> **Problem statement**: Copy out the first line of the listing and every line after it, exactly, until you have copied the line containing "The image size is (1000, 911).".

> **Given data**:
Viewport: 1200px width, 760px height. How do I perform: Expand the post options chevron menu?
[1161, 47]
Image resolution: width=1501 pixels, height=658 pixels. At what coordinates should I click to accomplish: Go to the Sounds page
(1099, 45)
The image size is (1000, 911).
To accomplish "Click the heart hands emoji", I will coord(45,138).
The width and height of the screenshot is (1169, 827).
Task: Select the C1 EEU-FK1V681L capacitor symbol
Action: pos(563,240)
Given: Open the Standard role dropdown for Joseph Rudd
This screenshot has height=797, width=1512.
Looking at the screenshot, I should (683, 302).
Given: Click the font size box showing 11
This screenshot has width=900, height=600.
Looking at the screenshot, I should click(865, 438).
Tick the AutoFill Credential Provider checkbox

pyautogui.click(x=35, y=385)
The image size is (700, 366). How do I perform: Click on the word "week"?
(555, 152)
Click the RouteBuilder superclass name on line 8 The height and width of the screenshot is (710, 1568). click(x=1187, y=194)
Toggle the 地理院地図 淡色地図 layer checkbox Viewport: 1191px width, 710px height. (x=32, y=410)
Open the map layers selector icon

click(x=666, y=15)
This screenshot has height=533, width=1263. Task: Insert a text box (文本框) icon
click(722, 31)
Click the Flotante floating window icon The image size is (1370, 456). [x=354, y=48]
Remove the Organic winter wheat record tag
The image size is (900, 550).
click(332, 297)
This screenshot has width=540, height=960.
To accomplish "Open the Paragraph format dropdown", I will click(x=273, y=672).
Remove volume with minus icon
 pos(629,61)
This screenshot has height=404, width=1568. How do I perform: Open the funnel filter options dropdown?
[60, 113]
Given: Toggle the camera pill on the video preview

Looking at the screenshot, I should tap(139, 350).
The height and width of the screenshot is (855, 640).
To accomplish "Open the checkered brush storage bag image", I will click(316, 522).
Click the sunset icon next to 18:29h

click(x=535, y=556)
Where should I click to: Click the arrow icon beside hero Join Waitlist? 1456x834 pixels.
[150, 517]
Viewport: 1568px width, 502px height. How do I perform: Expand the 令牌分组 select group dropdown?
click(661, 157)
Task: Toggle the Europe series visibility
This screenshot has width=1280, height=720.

> **Your solution**:
Viewport: 1200px width, 760px height. How do I perform: Expand the post options chevron menu?
[1161, 47]
Image resolution: width=1501 pixels, height=658 pixels. At what coordinates should I click to accomplish: Go to the Sounds page
(1099, 45)
The image size is (1000, 911).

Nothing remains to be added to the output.